__Directions for this task__. Without omitting anything, copy every entry word for word.

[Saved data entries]
────────────────────────────────────────
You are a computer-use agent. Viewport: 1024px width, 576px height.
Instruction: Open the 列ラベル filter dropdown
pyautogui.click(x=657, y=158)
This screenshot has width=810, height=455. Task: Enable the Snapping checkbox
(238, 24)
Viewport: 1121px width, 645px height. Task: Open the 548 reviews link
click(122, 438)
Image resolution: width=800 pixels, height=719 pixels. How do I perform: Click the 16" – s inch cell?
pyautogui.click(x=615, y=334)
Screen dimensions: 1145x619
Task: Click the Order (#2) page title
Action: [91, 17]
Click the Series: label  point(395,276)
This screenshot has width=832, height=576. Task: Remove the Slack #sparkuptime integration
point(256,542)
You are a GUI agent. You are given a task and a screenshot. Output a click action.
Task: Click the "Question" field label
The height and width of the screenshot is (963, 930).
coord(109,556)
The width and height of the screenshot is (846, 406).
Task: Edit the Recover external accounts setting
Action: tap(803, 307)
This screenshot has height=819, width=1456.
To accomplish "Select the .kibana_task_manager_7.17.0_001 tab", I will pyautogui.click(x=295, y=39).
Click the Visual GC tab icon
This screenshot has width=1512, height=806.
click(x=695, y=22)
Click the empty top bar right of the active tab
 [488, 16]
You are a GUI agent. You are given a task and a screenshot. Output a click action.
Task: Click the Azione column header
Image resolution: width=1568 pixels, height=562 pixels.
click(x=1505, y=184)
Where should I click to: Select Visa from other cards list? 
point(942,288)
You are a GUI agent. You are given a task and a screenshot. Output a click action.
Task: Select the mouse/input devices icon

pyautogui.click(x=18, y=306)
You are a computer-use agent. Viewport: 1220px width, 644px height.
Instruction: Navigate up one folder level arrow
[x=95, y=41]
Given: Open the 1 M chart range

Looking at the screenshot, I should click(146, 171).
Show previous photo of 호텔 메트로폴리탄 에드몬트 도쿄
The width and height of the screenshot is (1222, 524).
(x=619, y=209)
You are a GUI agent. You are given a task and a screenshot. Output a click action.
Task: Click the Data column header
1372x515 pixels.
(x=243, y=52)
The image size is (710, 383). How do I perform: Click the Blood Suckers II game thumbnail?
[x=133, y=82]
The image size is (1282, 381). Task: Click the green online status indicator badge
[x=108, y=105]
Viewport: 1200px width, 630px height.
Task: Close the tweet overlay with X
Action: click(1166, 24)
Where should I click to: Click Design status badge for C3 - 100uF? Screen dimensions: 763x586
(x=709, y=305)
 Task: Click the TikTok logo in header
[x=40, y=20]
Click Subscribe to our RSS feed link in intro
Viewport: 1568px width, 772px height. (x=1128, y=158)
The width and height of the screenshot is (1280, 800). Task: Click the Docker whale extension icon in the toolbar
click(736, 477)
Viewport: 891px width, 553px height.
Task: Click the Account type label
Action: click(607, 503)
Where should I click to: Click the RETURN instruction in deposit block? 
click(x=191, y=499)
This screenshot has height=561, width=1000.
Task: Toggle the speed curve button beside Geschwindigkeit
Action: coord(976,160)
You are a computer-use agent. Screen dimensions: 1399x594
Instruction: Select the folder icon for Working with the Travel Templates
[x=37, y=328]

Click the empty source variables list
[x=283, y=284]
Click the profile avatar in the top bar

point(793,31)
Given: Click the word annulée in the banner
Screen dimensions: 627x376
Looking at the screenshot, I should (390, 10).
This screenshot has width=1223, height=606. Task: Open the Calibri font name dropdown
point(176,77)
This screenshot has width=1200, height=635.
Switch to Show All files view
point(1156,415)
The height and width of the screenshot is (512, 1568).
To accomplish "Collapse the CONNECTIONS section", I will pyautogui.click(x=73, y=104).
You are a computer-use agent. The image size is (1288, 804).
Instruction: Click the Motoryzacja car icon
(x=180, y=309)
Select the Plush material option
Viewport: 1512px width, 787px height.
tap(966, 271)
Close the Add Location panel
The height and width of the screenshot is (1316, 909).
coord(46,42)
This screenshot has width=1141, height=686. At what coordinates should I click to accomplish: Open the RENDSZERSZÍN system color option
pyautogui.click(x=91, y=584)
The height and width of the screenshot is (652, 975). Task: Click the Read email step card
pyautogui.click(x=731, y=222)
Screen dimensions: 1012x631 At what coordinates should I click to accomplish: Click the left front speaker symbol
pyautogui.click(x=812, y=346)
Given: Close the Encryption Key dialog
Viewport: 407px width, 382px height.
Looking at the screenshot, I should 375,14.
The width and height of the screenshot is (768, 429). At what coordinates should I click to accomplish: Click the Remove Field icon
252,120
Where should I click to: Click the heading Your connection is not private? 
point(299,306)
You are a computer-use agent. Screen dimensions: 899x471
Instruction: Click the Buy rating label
────────────────────────────────────────
__Reply__.
You are a computer-use agent. Viewport: 1024px width, 576px height.
Instruction: Open the 列ラベル filter dropdown
pyautogui.click(x=657, y=158)
This screenshot has width=810, height=455. Task: Enable the Snapping checkbox
(238, 24)
Viewport: 1121px width, 645px height. Task: Open the 548 reviews link
click(122, 438)
Image resolution: width=800 pixels, height=719 pixels. How do I perform: Click the 16" – s inch cell?
pyautogui.click(x=615, y=334)
Screen dimensions: 1145x619
Task: Click the Order (#2) page title
Action: [91, 17]
Click the Series: label  point(395,276)
This screenshot has width=832, height=576. Task: Remove the Slack #sparkuptime integration
point(256,542)
You are a GUI agent. You are given a task and a screenshot. Output a click action.
Task: Click the "Question" field label
The height and width of the screenshot is (963, 930).
coord(109,556)
The width and height of the screenshot is (846, 406).
Task: Edit the Recover external accounts setting
Action: tap(803, 307)
This screenshot has height=819, width=1456.
To accomplish "Select the .kibana_task_manager_7.17.0_001 tab", I will pyautogui.click(x=295, y=39).
Click the Visual GC tab icon
This screenshot has width=1512, height=806.
click(x=695, y=22)
Click the empty top bar right of the active tab
 [488, 16]
You are a GUI agent. You are given a task and a screenshot. Output a click action.
Task: Click the Azione column header
Image resolution: width=1568 pixels, height=562 pixels.
click(x=1505, y=184)
Where should I click to: Select Visa from other cards list? 
point(942,288)
You are a GUI agent. You are given a task and a screenshot. Output a click action.
Task: Select the mouse/input devices icon

pyautogui.click(x=18, y=306)
You are a computer-use agent. Viewport: 1220px width, 644px height.
Instruction: Navigate up one folder level arrow
[x=95, y=41]
Given: Open the 1 M chart range

Looking at the screenshot, I should click(146, 171).
Show previous photo of 호텔 메트로폴리탄 에드몬트 도쿄
The width and height of the screenshot is (1222, 524).
(x=619, y=209)
You are a GUI agent. You are given a task and a screenshot. Output a click action.
Task: Click the Data column header
1372x515 pixels.
(x=243, y=52)
The image size is (710, 383). How do I perform: Click the Blood Suckers II game thumbnail?
[x=133, y=82]
The image size is (1282, 381). Task: Click the green online status indicator badge
[x=108, y=105]
Viewport: 1200px width, 630px height.
Task: Close the tweet overlay with X
Action: click(1166, 24)
Where should I click to: Click Design status badge for C3 - 100uF? Screen dimensions: 763x586
(x=709, y=305)
 Task: Click the TikTok logo in header
[x=40, y=20]
Click Subscribe to our RSS feed link in intro
Viewport: 1568px width, 772px height. (x=1128, y=158)
The width and height of the screenshot is (1280, 800). Task: Click the Docker whale extension icon in the toolbar
click(736, 477)
Viewport: 891px width, 553px height.
Task: Click the Account type label
Action: click(607, 503)
Where should I click to: Click the RETURN instruction in deposit block? 
click(x=191, y=499)
This screenshot has height=561, width=1000.
Task: Toggle the speed curve button beside Geschwindigkeit
Action: coord(976,160)
You are a computer-use agent. Screen dimensions: 1399x594
Instruction: Select the folder icon for Working with the Travel Templates
[x=37, y=328]

Click the empty source variables list
[x=283, y=284]
Click the profile avatar in the top bar

point(793,31)
Given: Click the word annulée in the banner
Screen dimensions: 627x376
Looking at the screenshot, I should (390, 10).
This screenshot has width=1223, height=606. Task: Open the Calibri font name dropdown
point(176,77)
This screenshot has width=1200, height=635.
Switch to Show All files view
point(1156,415)
The height and width of the screenshot is (512, 1568).
To accomplish "Collapse the CONNECTIONS section", I will pyautogui.click(x=73, y=104).
You are a computer-use agent. The image size is (1288, 804).
Instruction: Click the Motoryzacja car icon
(x=180, y=309)
Select the Plush material option
Viewport: 1512px width, 787px height.
tap(966, 271)
Close the Add Location panel
The height and width of the screenshot is (1316, 909).
coord(46,42)
This screenshot has width=1141, height=686. At what coordinates should I click to accomplish: Open the RENDSZERSZÍN system color option
pyautogui.click(x=91, y=584)
The height and width of the screenshot is (652, 975). Task: Click the Read email step card
pyautogui.click(x=731, y=222)
Screen dimensions: 1012x631 At what coordinates should I click to accomplish: Click the left front speaker symbol
pyautogui.click(x=812, y=346)
Given: Close the Encryption Key dialog
Viewport: 407px width, 382px height.
Looking at the screenshot, I should 375,14.
The width and height of the screenshot is (768, 429). At what coordinates should I click to accomplish: Click the Remove Field icon
252,120
Where should I click to: Click the heading Your connection is not private? 
point(299,306)
You are a computer-use agent. Screen dimensions: 899x471
Instruction: Click the Buy rating label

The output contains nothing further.